October 2016 1 min read by David Becker

As we reported in September, Facebook outreach to its users contributed to a significant increase in online voter registration activity in the days preceding National Voter Registration Day on September 27. Online registration transactions – both new registrations and updates to existing registrations – appear to have increased more than seven times on average September 23rd (the day Facebook began its outreach) compared to the previous day, with some states seeing as much as a twenty-fold increase.

And we’ve seen Facebook’s impact grow during a second round of outreach conducted in many states on the day before the voter registration deadline. We have compiled daily online voter registration data from 28 of the 32 states and DC that offer online voter registration, and we are making the spreadsheet available here. The results are remarkable, with most states experiencing more than six times the number of online registration transactions during the days when Facebook was reminding its users to register to vote or update their voter registration.
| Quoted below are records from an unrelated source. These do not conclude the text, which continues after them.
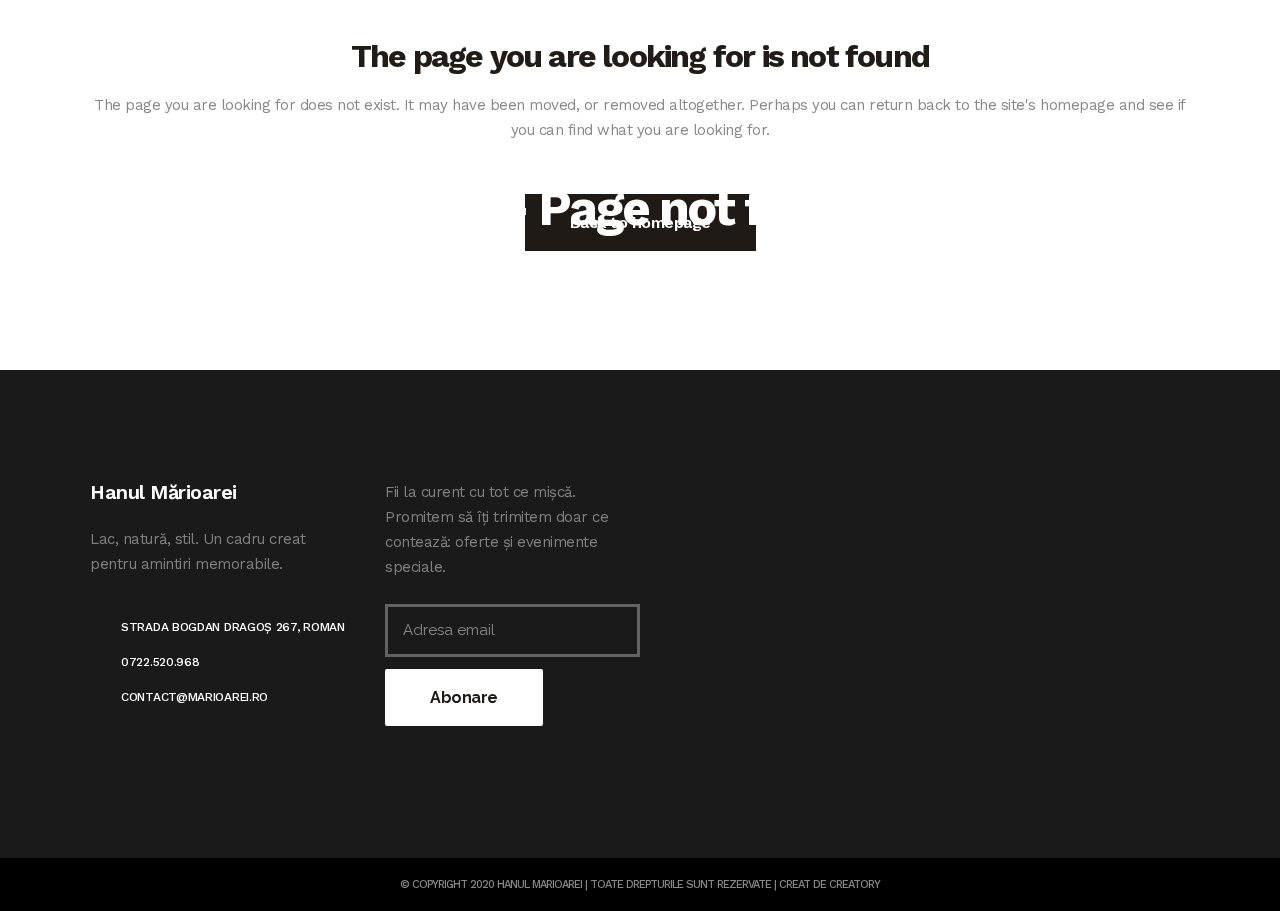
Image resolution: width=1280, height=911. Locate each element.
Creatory (854, 884)
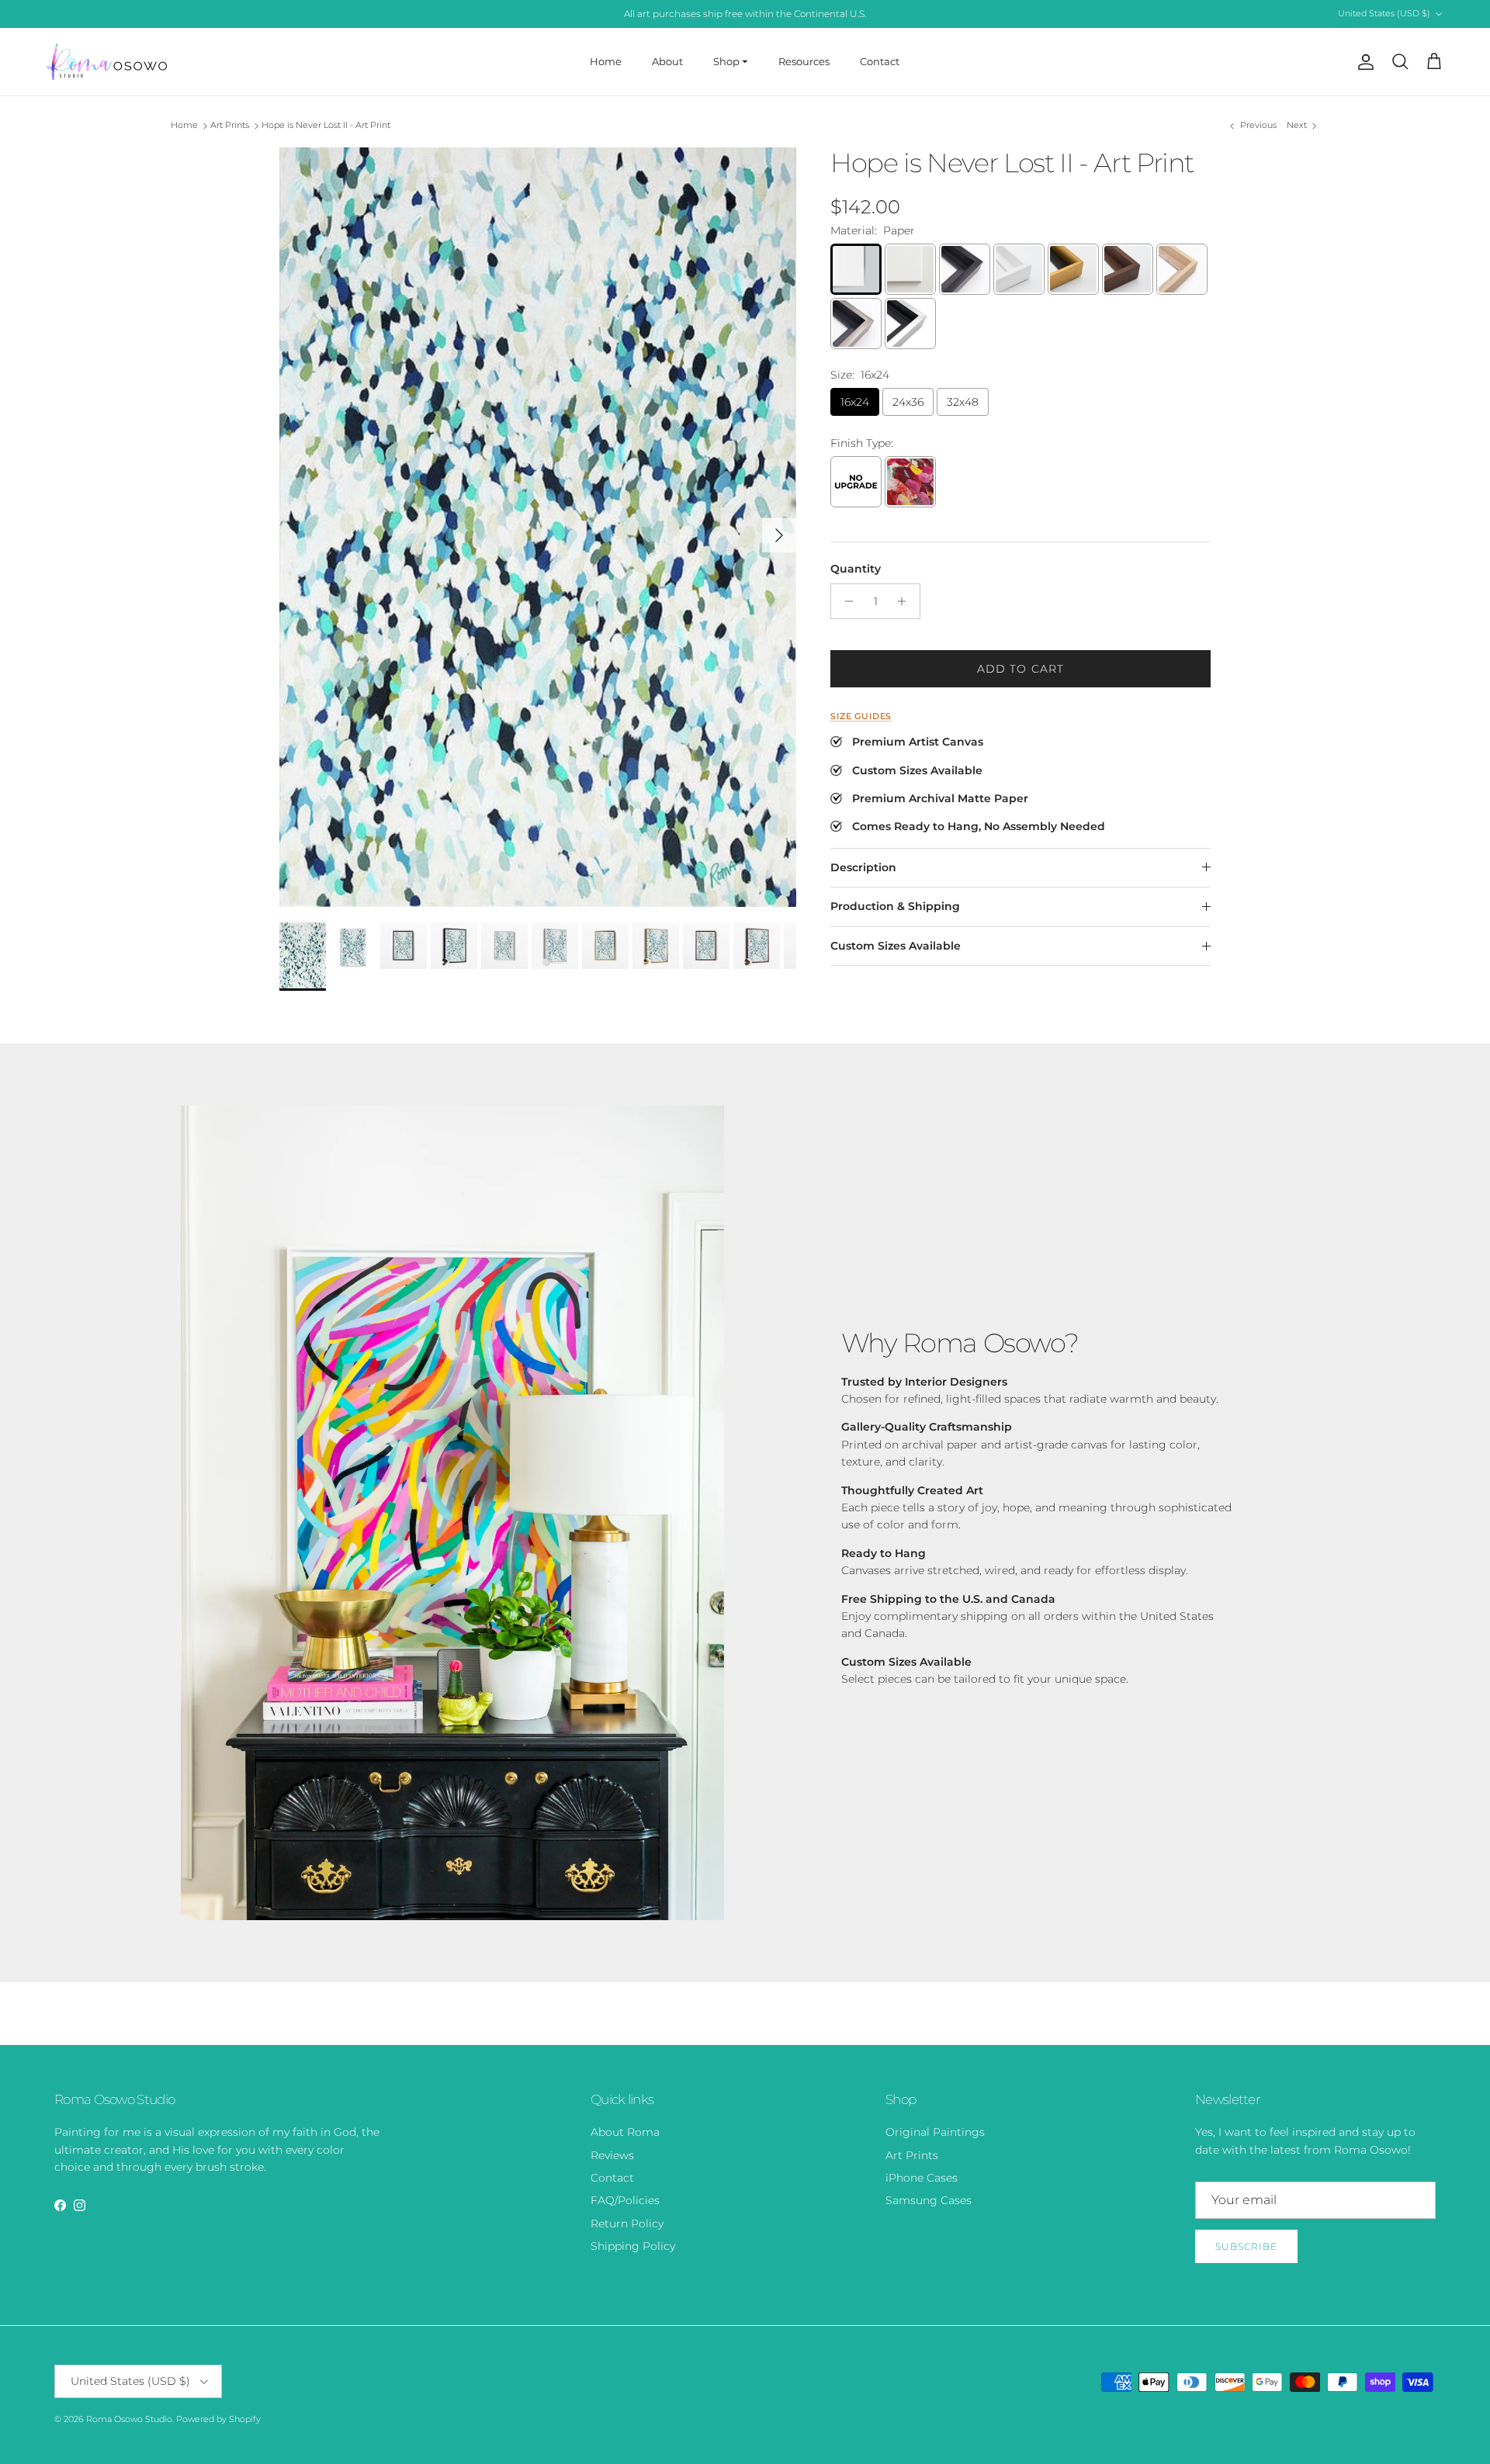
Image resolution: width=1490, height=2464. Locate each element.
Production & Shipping (895, 906)
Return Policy (627, 2223)
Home (606, 61)
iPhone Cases (921, 2178)
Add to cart (1020, 669)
Some highlights in the table below:

State Final Two Days of Registration Previous Two Days of Registration Increase in Registration
California 501,206 67,619 7.4x
Georgia 123,863 12,747 9.7x
Maryland 33,745 5,063 6.7x
Massachusetts 80,415 12,821 6.3x
Minnesota 108,404 6,606 16.4x
Nevada 22,687 3,390 6.7x
New York 126,710 31,090 4.1x
Pennsylvania 165,186 26,019 6.3x
Rhode Island 5,051 658 7.7x
Washington 50,767 6,172 8.2x
West Virginia 10,736 1,244 8.6x

These numbers are unprecedented, with many states recording all-time daily records during this time. The effect was seen in both red and blue states, as well as those in between. The credit goes to Facebook, and other social media outlets like Google, for the outreach and public service, as well as to the states, many of which offered online voter registration in a presidential election for the first time.

These statistics confirm the potential of pairing innovation at the state level with the power of social media. While only two states offered online voter registration in 2008 – Arizona and Washington – that number has grown to 32 states and DC currently, with several other states, including Florida and Ohio, planning to rollout online voter registration systems next year. We can expect to see more records broken in the coming years as more states upgrade their voter registration systems and social media outlets explore new ways to engage with their users and promote civic participation.